* **WORKING DATA**:
•••••

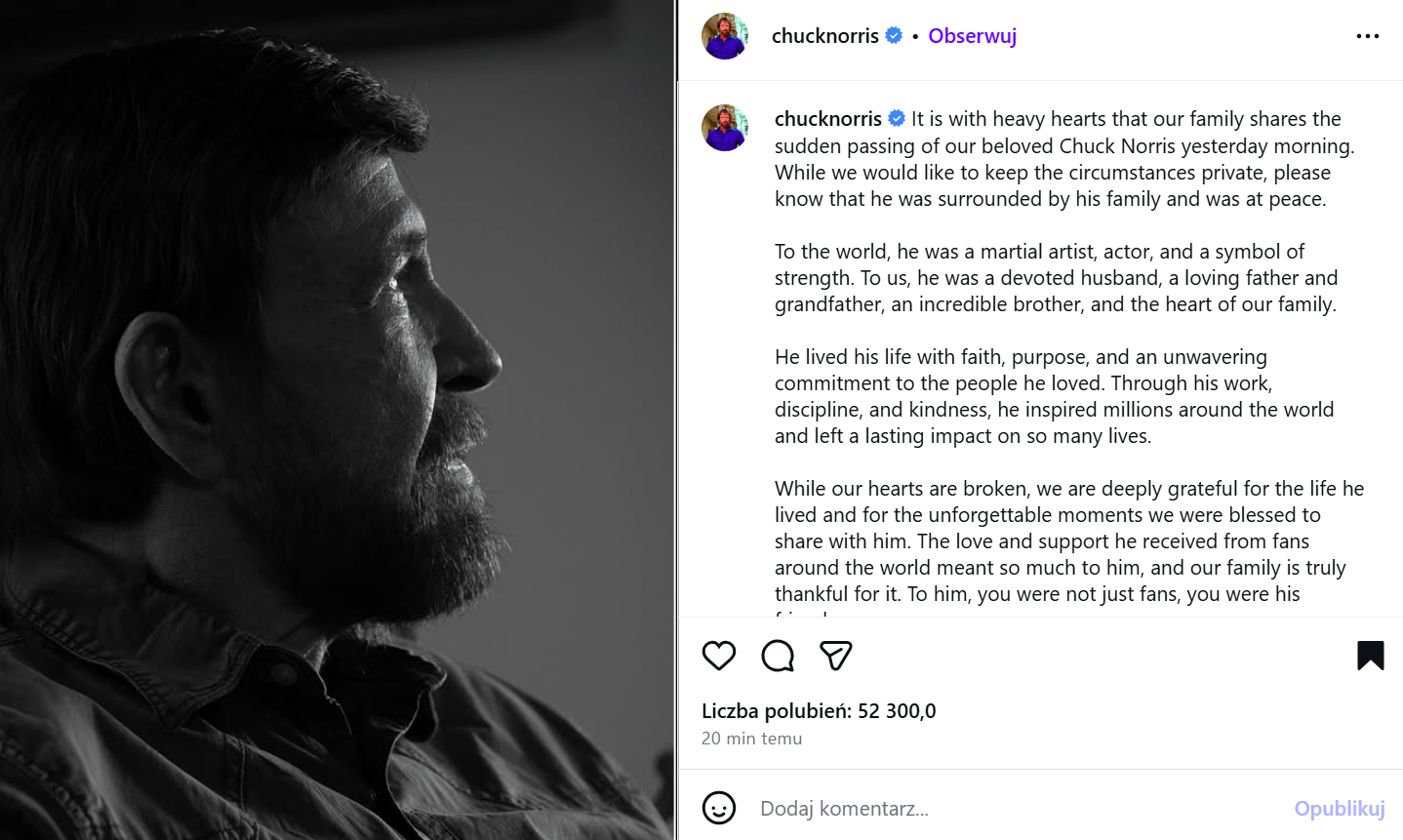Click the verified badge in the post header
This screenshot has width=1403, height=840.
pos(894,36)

•••••

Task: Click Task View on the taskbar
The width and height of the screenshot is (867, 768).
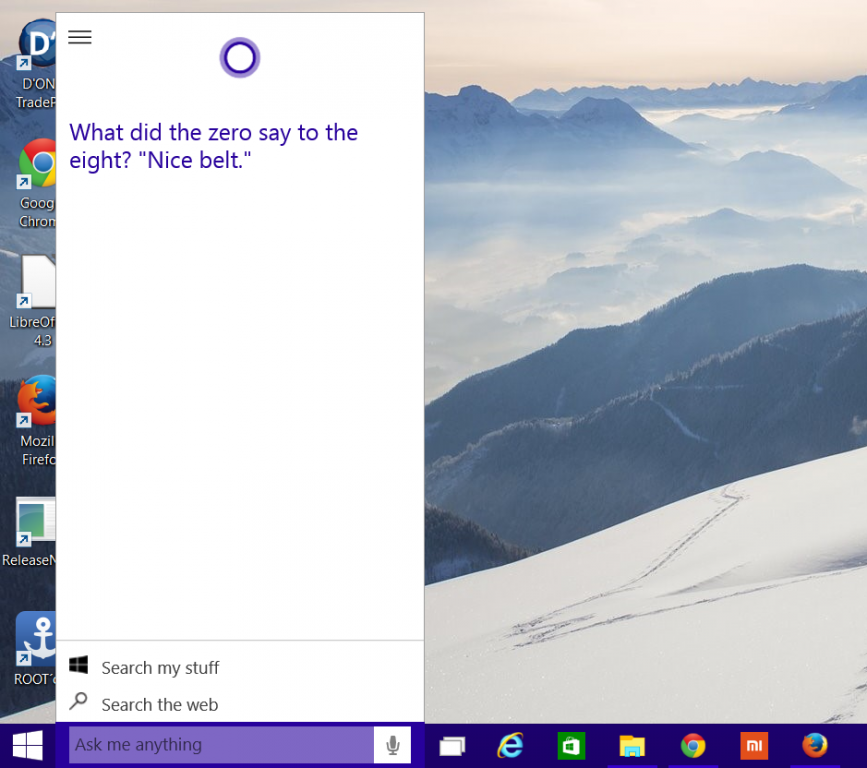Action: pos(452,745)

•••••

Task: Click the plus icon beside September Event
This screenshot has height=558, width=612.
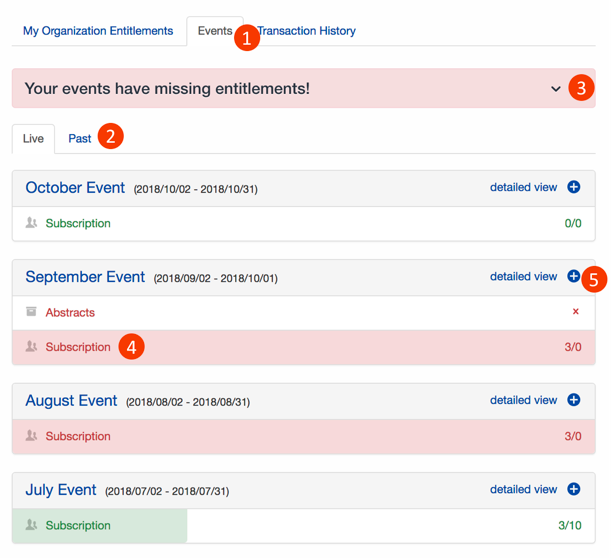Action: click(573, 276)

•••••

* **BRIEF**: Using the listing above, show each line with the word "Task" in it.

* **EXERCISE ANSWER**:
Task: Click Task View on the taskbar
Task: Click the plus icon beside September Event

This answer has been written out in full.